学生さんが持っていればそれなりに評価されることもあると思います。
経験者で自信があるなら飛ばして応用情報からでもいいです。
応用情報技術者
難易度:D
実用度:C
評価:C
お勧め度:B
名称がソフトウェア開発技術者の時に取得しました。
基本情報の一つ上です。内容が重複しているところも多いので、基本情報を取得したらなるべく早めに取得して知識を定着させることをお勧めします。
IT資格を取得するならまずはこれを目標とするのがよいと思います。
データベーススペシャリスト
難易度:C
実用度:A
評価:C
お勧め度:A
高度情報処理技術者試験の中では論文が無く、技術的にもあまり変化しないので過去問をしっかりやれば比較的取得しやすい資格です。
内容が洗練されていて実務にも近いので個人的には最もお勧めです。
評価が高いかというと体感ではそうでもありませんが、これを持っていたらデータベースが得意と言っても差し支えないと思います。
ネットワークスペシャリスト
難易度:A
実用度:E
評価:C
お勧め度:E
割と最新の技術が問題に取り入れられてくるので、過去問をやってもなかなか対策がしづらいところがあるため難易度はかなり高いです。年度によって難易度の差はあります。
その技術を自分が現場で使うか、というとネットワークエンジニアでも現場によると思うのでピーキーなところです。
情報処理安全確保支援士
難易度:D
実用度:D
評価:D
お勧め度:D
名称が情報セキュリティスペシャリストの時に取得しました。
知識がなくても問題文の前後を読めば解答を導き出せることが多く、国語の試験などとも言われていました。
その分実用度もあまり高くありません。
また、セキュリティ関係は投資対効果がわかりづらいところもあって評価されにくい気がします。
(2024/10/18追記)
維持するためにお金がかかる資格というコメントを頂きました。
情報セキュリティスペシャリストの時には費用はかかりませんでしたが、現在は登録費用と更新費用がかかるようです。
IPAのサイトでは【情報処理安全確保支援士試験合格者は、所定の登録手続きを行うことで、国家資格「情報処理安全確保支援士(登録セキスぺ)」の資格保持者となることができます。】とあります。
更新に必要な講習も年1回のオンライン講習2万円+3年に1回の実践講習8万円(または民間の特定講習)と費用も頻度も高く、さらに実践講習ではグループ討議などもあって大変です。

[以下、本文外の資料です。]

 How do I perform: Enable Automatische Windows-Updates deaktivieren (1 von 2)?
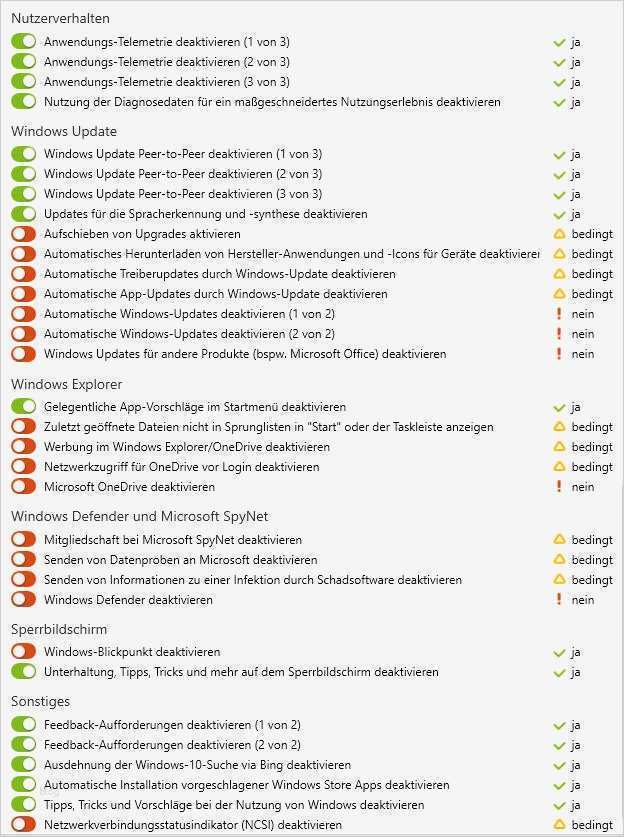pos(24,314)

かといって資格を持っているというと嘘になってしまうので、履歴書には「情報処理安全確保支援士試験合格」と書くのがよいと思います。
Oracle Master
Bronze,Silver,Gold
の順で記載します。
難易度:D,C,B
実用度:A,C,D
評価:D,C,A
お勧め度:B,B,A
11g Bronze、11g Silver、11g Gold、11g⇒12cのバージョンアップ試験
というように取得しました。
Bronzeを持っていても評価されることはあまりありませんが内容は良いです。
Silverでも持っている人は多いので評価はそれなりです。
Goldは資格取得に高額の研修(当時20万円ぐらい)が必要なこともあって、持っている人が滅多にいないので希少価値があります。内容的にはRMANによるバックアップ・リカバリの話が多いですが頻繁に使うような機能でもありません。
しかしGoldの評価はどこでも高く、逆にこれ以外の資格が評価されたことはほとんどないぐらいダントツでした。Oracle DBの仕事がしたければ取得をお勧めします。
OSS-DB Silver
難易度:C
実用度:C
評価:D
お勧め度:D
オープンソースというかPostgreSQLの試験です。Goldも受験しましたが難易度が跳ね上がって撃沈しました。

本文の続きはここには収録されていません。